Regione: le scuole riapriranno  il 17 settembre prossimo  e chiuderanno l’8 giugno 2019

Fissate dalla Giunta Regionale  le date del calendario scolastico per l’anno 2018-2019. Gli studenti sardi torneranno fra i banchi il prossimo lunedì 17 settembre, mentre l’ultimo giorno sarà sabato 8 giugno 2019, per un totale di 203 giornate scolastiche. Le scuole dell’infanzia chiuderanno invece l’anno il 30 giugno 2019. Altre delibere su sanità, ambiente,  bilancio e agricoltura

 redazione

La Giunta regionale, riunita nella sala Emilio Lussu di Villa Devoto con il presidente della Regione Francesco Pigliaru, ha fissato le date del calendario scolastico per l’anno 2018-2019. Gli studenti sardi torneranno fra i banchi il prossimo lunedì 17 settembre, mentre l’ultimo giorno sarà sabato 8 giugno 2019, per un totale di 203 giornate scolastiche. Le scuole dell’infanzia chiuderanno invece l’anno il 30 giugno 2019. Sempre su proposta dell’assessore della Pubblica Istruzione e dello Sport Giuseppe Dessena, in materia di impiantistica sportiva e abbattimento dei costi delle trasferte, è stato approvato il disegno di legge che regola i provvedimenti urgenti relativi allo sport. L’obiettivo è quello di ridurre le spese per le società sportive che si recano nelle isole minori della Sardegna per le gare e individua al posto del Coni, come soggetti attuatori, i comuni di Carloforte e La Maddalena, ai quali è stata destinata la cifra di 45mila euro per gli anni 2018/2019.

SANITÀ. La Giunta ha approvato le “Linee di indirizzo alle Aziende sanitarie per il miglioramento delle attività di sorveglianza, diagnosi e controllo della tubercolosi (Tb) in Sardegna” e confermato il mandato all’Azienda per la Tutela della Salute della Sardegna per la realizzazione delle attività finanziate con il Piano di prevenzione 2014-2018. Accolta anche la proposta di istituzione di un Tavolo permanente regionale come raccordo tra i soggetti che a vario titolo si adoperano per contrastare il fenomeno della povertà e dell’esclusione sociale attraverso misure di carattere regionale, nazionale o comunitaria.
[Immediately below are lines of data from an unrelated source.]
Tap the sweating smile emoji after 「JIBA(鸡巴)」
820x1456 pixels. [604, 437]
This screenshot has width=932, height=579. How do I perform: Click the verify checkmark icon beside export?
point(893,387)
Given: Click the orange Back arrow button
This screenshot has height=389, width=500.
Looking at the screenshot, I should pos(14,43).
Il Tavolo dovrà essere composto da rappresentanti dell’Assessorato della Sanità, del Lavoro, della Pubblica Istruzione, del Centro Regionale di Programmazione, dell’ASPAL, dal Presidente dell’ANCI Sardegna (o suo delegato); da tre componenti, designati dall’ANCI Sardegna nel rispetto di un’equilibrata rappresentanza territoriale; da cinque componenti designati dall’Alleanza contro le povertà; da tre rappresentanti delle associazioni datoriali di categoria dotate del requisito di maggiore rappresentatività sul territorio regionale.
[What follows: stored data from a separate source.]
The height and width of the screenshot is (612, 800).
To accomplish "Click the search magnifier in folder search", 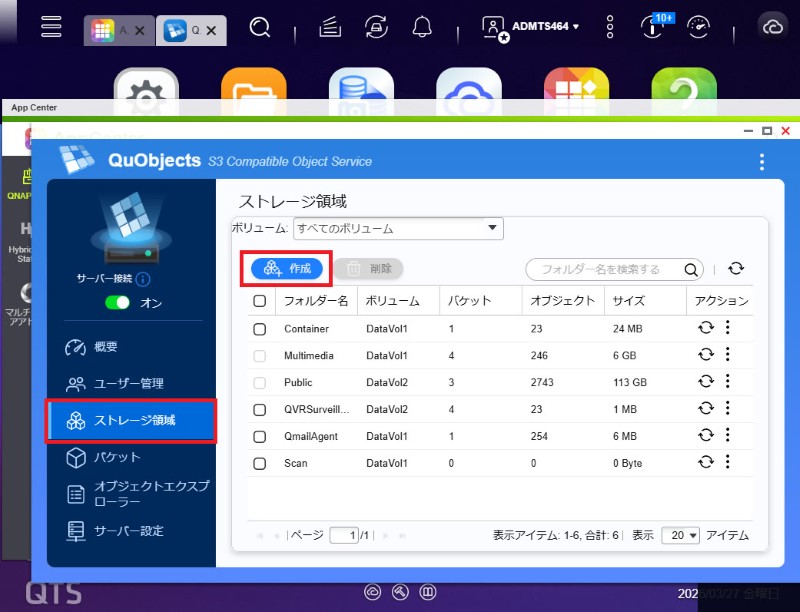I will tap(692, 269).
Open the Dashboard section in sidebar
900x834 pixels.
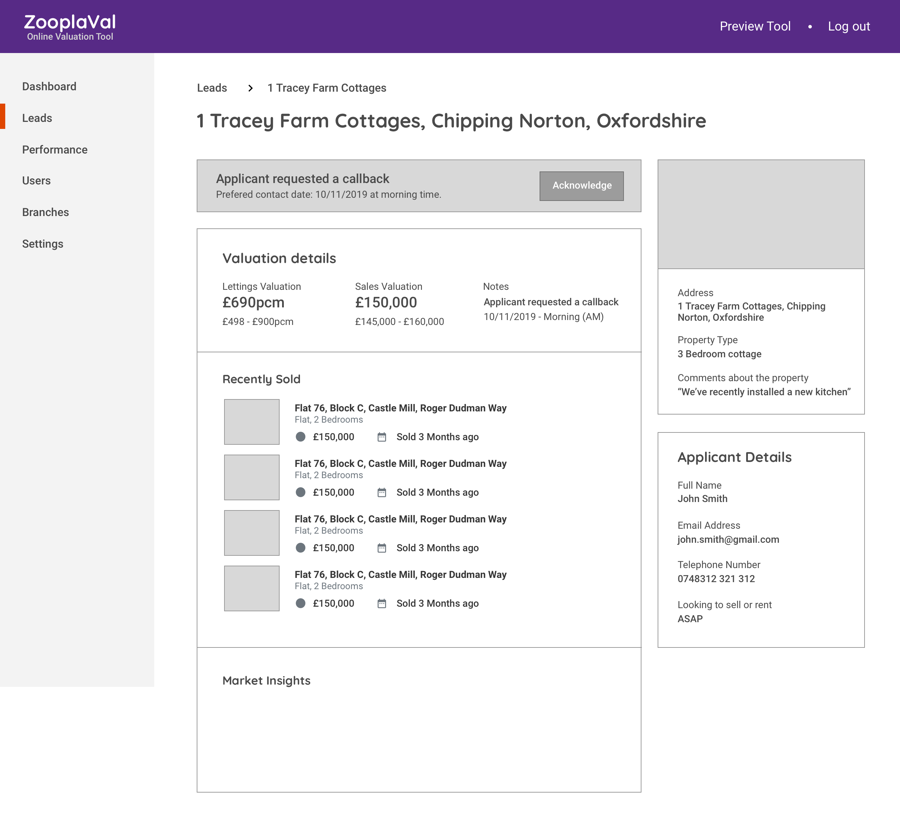point(49,87)
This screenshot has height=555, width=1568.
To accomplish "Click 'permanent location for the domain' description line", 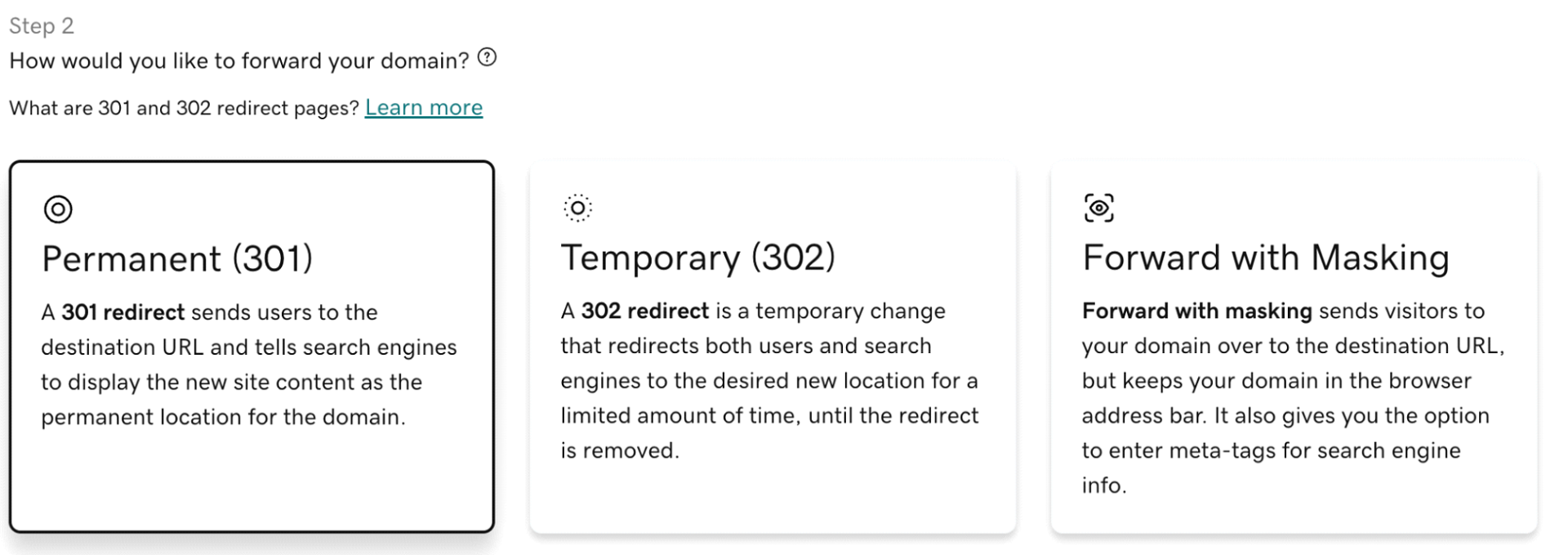I will click(x=223, y=417).
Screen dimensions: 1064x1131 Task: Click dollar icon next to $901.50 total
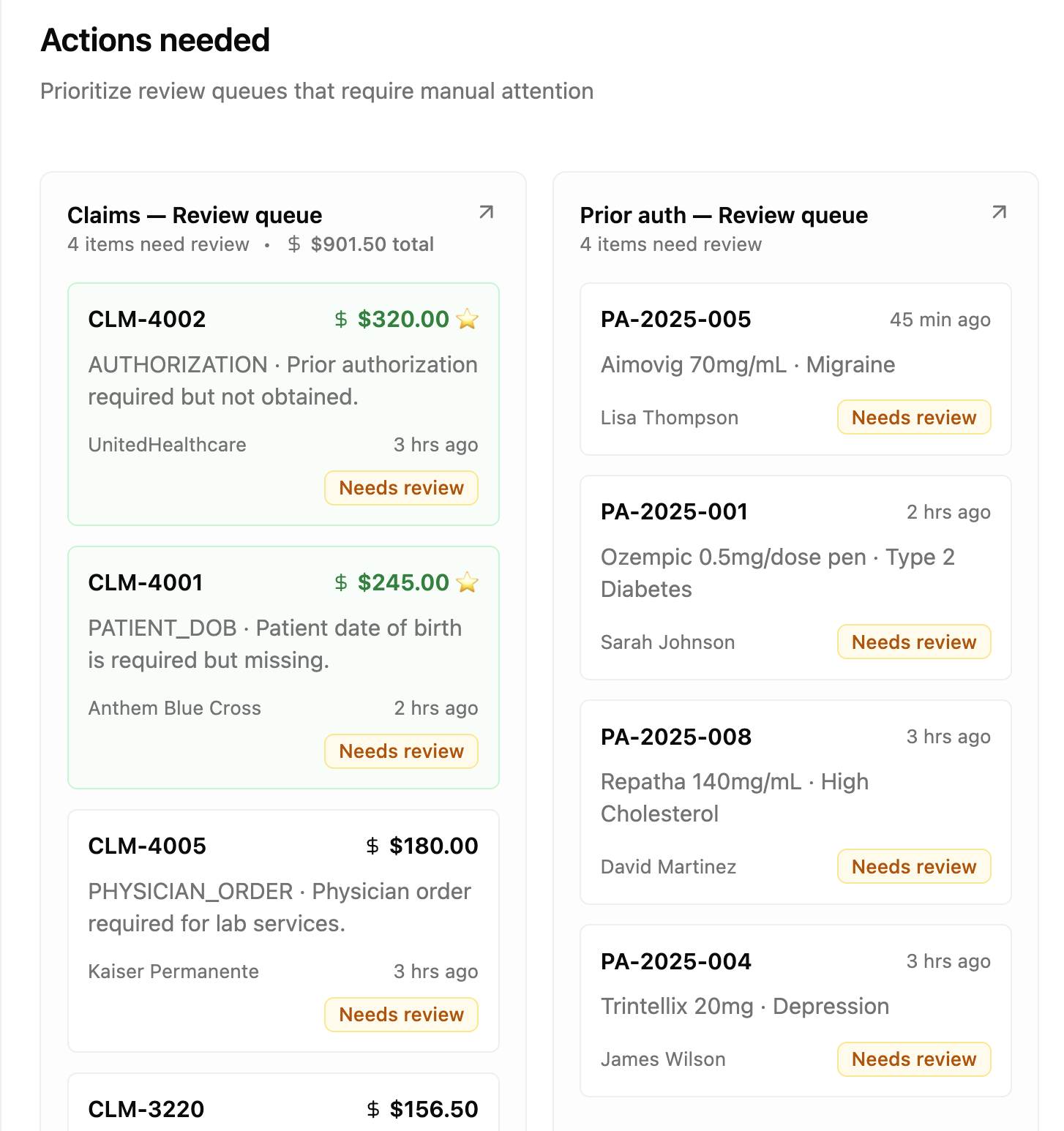(x=294, y=244)
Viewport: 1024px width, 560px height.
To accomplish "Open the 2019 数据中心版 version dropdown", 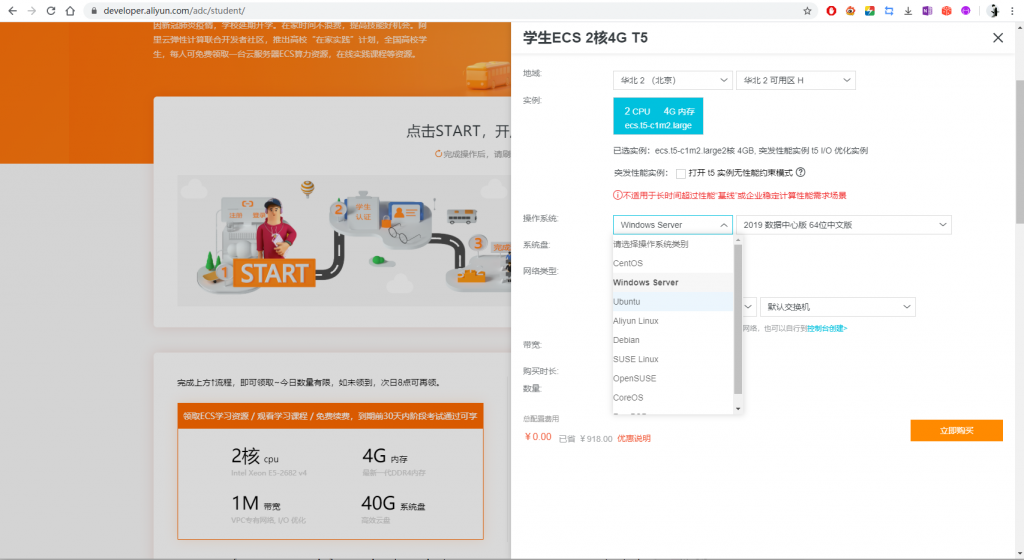I will pyautogui.click(x=843, y=225).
AMBIENTE – Su proposta dell’assessora Donatella Spano, la Giunta ha ripartito tra il Comune di Carbonia, la Provincia del Sud Sardegna e il Consorzio industriale provinciale di Cagliari risorse per 1,260 milioni di euro per il monitoraggio e la gestione post operativa delle discariche che si trovano a Carbonia, in località Sa Terredda, a Villasimius, in località Zimioni e a Iglesias, in località Is Candiazzus. Non sarà sottoposta all’ulteriore procedura di valutazione di impatto ambientale il rinnovo dell’autorizzazione alla coltivazione e ripristino ambientale della cava di inerti Sos De Bitti – Gollei Lupu, nei territori di Galtellì e Loculi.
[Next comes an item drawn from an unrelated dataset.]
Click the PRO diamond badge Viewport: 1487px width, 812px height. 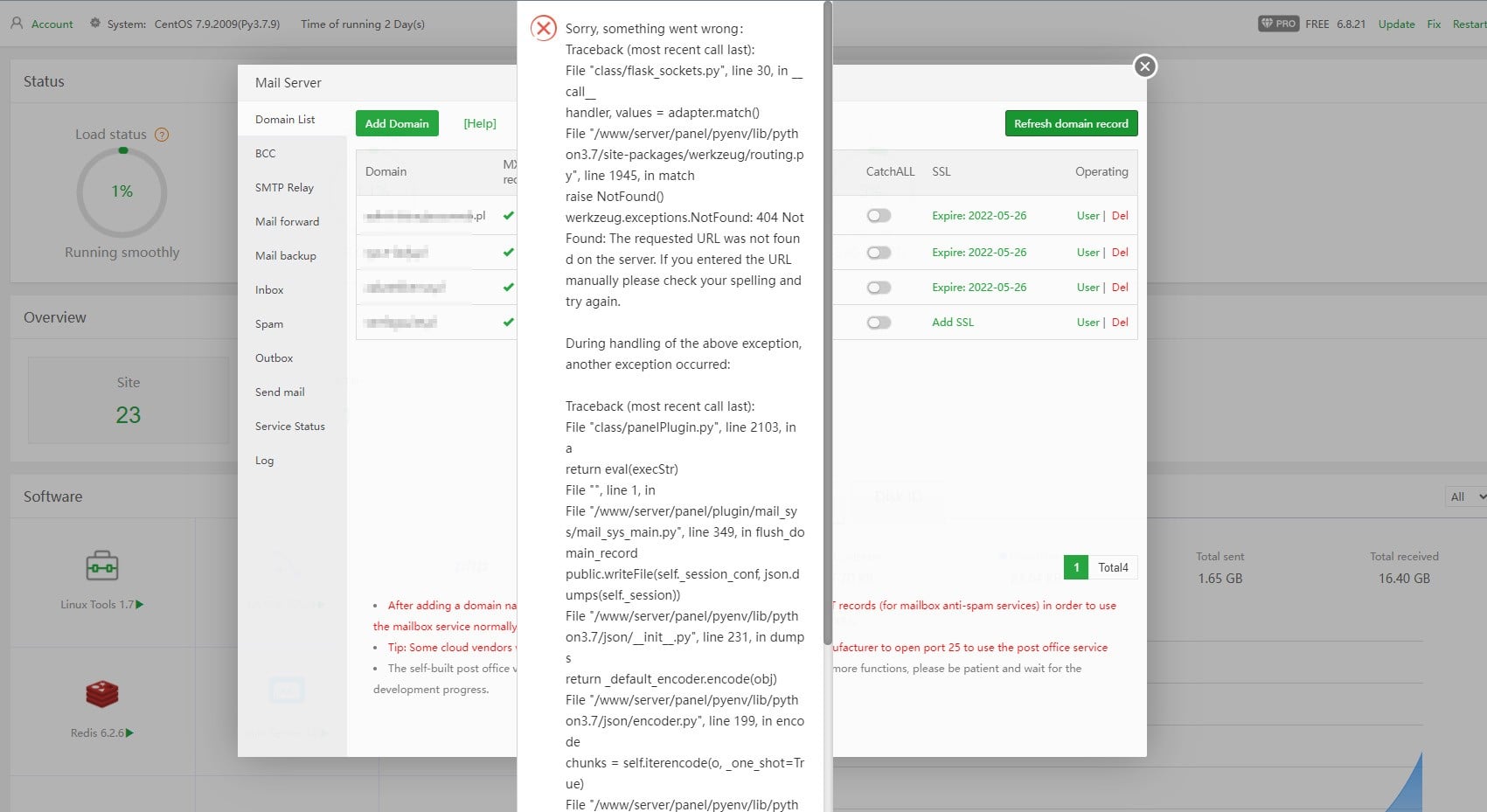coord(1278,24)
BILANCIO – Nell’ambito del riaccertamento ordinario dei residui attivi e passivi, necessario alla formazione del Rendiconto della gestione per l’esercizio 2017, su proposta dell’assessore Raffaele Paci è stata approvata la variazione agli stanziamenti del bilancio e del fondo pluriennale vincolato.

AGRICOLTURA –  Su proposta dell’assessore Pier Luigi Caria, l’Esecutivo ha approvato il Piano di valorizzazione e recupero delle terre civiche del Comune di Triei.